Rewrite every line from the one containing "You are a GUI" through the end of the items, requests included. Multiply each coordinate in the answers by 2.15, round to whole numbers with halves rounded up, and leave out the pictures.

↓↓↓

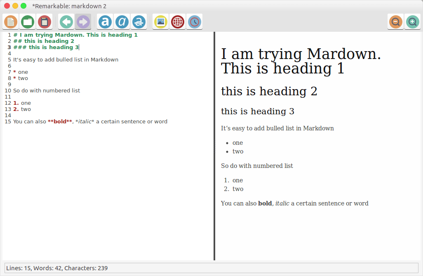
Task: Insert a web link via the globe icon
Action: click(177, 21)
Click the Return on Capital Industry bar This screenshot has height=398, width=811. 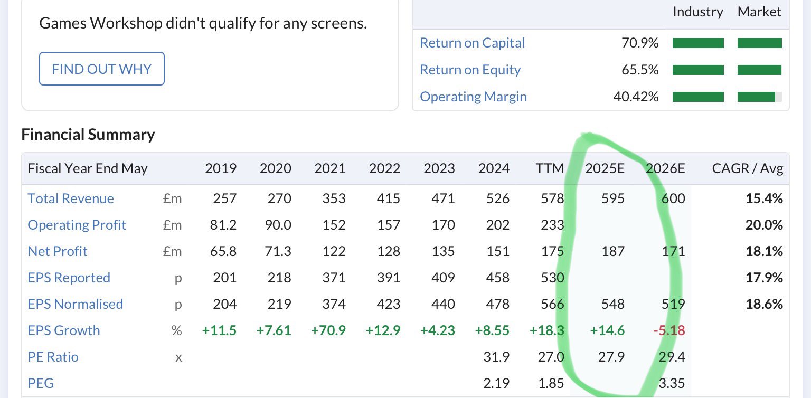point(698,43)
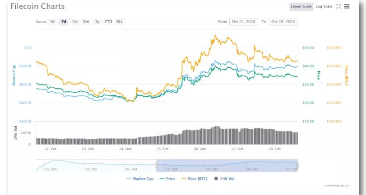Open the coinmarketcap.com credit link
This screenshot has width=366, height=195.
pyautogui.click(x=337, y=186)
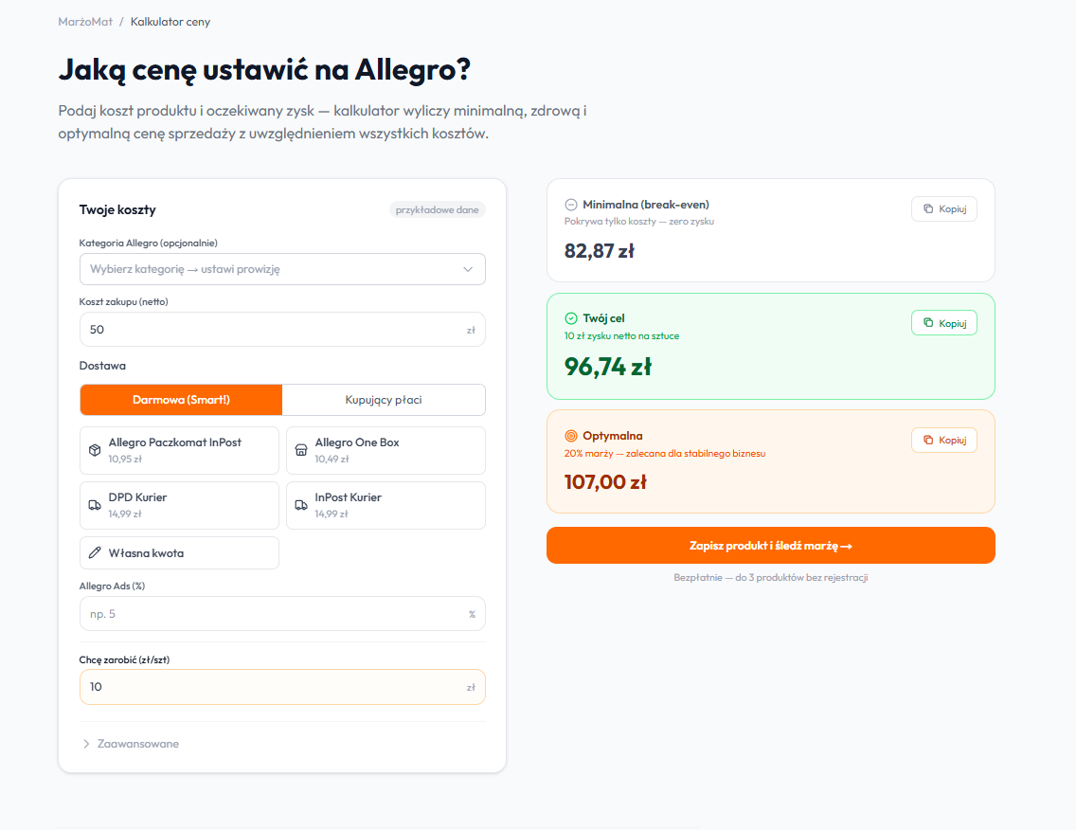Click the Allegro Ads percentage input field
The height and width of the screenshot is (830, 1076).
282,614
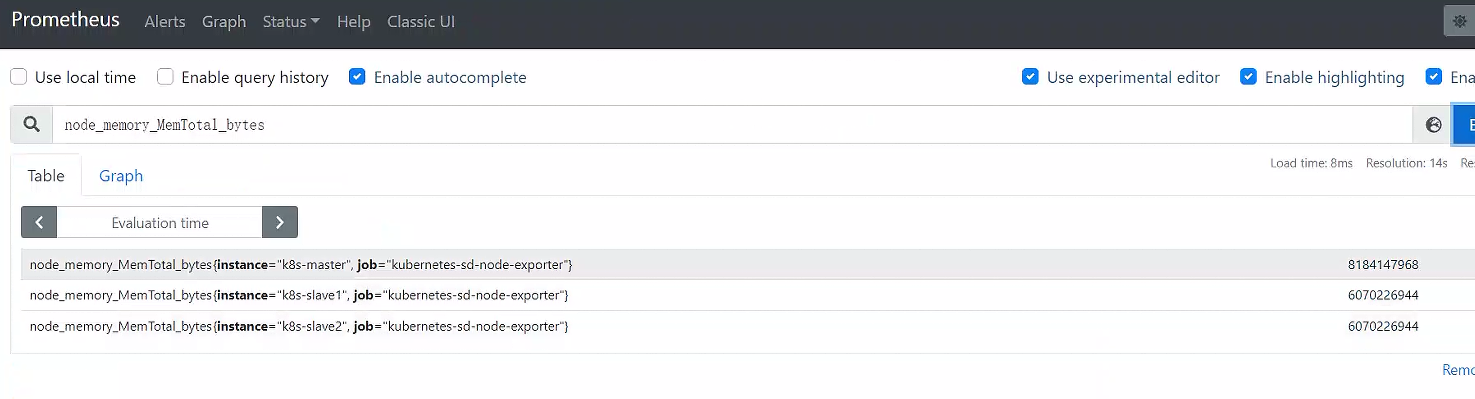The image size is (1475, 399).
Task: Turn off Enable highlighting checkbox
Action: (x=1248, y=77)
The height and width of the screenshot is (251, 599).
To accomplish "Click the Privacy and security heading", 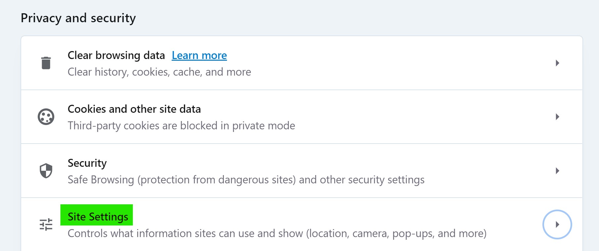I will click(78, 18).
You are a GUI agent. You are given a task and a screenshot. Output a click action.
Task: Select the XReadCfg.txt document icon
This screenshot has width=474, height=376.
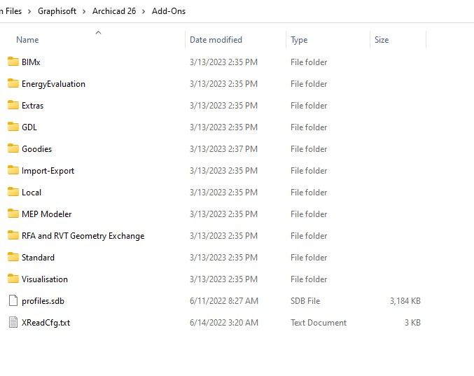pos(13,322)
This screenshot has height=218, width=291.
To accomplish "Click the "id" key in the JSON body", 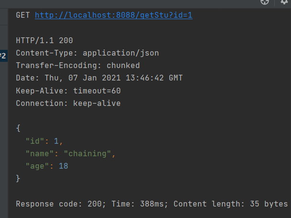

↑↑↑

EXERCISE RESULT:
You are a GUI agent. You are given a task and a screenshot. Output a click action.
Task: Select the XReadCfg.txt document icon
This screenshot has width=474, height=376.
pos(28,692)
This screenshot has height=218, width=291.
To accomplish "Click the "id" key in the JSON body", 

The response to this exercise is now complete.